Once beaten, twice shy, so goes the popular saying.
My chicks have just turned seven weeks old, which is a major milestone, but I am not taking any chances considering the losses I incurred last year.
I have already administered the two Gumboro vaccines, the first Newcastle vaccine and just a week ago, the fowl pox vaccine.
I have also ensured they have access to adequate good quality feeds and clean water.
Now, I’m not stopping there. Last week, I took a break from the shots to do something else that many farmers ignore at their peril.
The farm manager sent me this text message, “About 80 per cent of the flock has been cut.” Okay, what he meant was that he had trimmed their beaks.
Now, just to be clear, the word “debeaking” can mislead. It could imply removing the entire beak, which can be deadly.
What he simply did was to remove part of the top and bottom beak of each bird using a special pair of scissors, which is also called beak trimming.
The pair of scissors retails for Sh1,000 in most agrovets and one person is enough to do the task.
As you may recall, sometime last year (Seeds of Gold, August 13, 2016), I recounted a nasty experience on my farm resulting from cannibalism, bullying, feather and vent pecking in the flock.
At that time, about 40 per cent of the flock had been affected. Several hens had severe body injuries and I was losing about three mature birds every week.
For sure, as high as 25 to 30 per cent deaths rates have been reported in flocks affected with this problem.

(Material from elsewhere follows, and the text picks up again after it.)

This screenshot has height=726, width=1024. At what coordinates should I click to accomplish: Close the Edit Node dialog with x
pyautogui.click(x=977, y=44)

AVOID ORDINARY PAIR OF SCISSORS
The experts I consulted then were very clear that, “Pecking and other forms of cannibalism are easier to prevent than to treat.”
In addition, they told me that, “To work, prevention of feather-pecking should begin early.” Researchers have recognised that pullets that feather-peck will continue this practice as adults.
In fact, I was told that the best time to undertake the procedure is at six weeks. As such, I couldn’t take any chances.
What has always fascinated me is that ‘pecking of feathers’ among chicken flocks is a natural phenomenon designed to maintain hierarchy and establish social order.
Birds peck at the ground and surroundings and at each other to work out where they fit in the flocks’ hierarchy.
Avoid using the ordinary pair of scissors, knife or hot blades as these can cause physical damage and bleeding.
Another thing to note is that excessive beak-trimming can impair beak function. Insufficient trimming results in the beak growing back.
When I sought advice for pecking last year, I was advised that besides trimming the beaks, I needed to look at their diet, parasites, living conditions and housing.
Now, my feeds contain adequate amounts of carbs, proteins and minerals, so I am not worried about this.
I even tested them and the results were good. I was told that unbalanced diets high in energy, low in fibre and deficient in methionine (a building block of proteins), sodium (salt) and phosphorus, increase craving for blood and feathers.
I have also focused on housing and living conditions like stocking density, perches and pecking incentives.
According to a study by Dutch researchers (Monique Bestman and Jan Paul Wagenaar, 2006), flocks that feather pecked were at a density of 35 chicks per square metre (3.2 chicks per square foot), while flocks that did not feather peck were at only 22 chicks per square metre (two chicks per square foot) during the first four weeks of life.
In addition to ensuring a low stocking density, I have put up perches.
Another thing I have learnt is that sometimes one needs to re-trim if the beaks grow back enough to cause pecking damage.
Birds should be re-trimmed at between eight and 12 weeks of age to avoid this happening. In fact, if the problem occurs later, some non-trimmed adult birds may need trimming.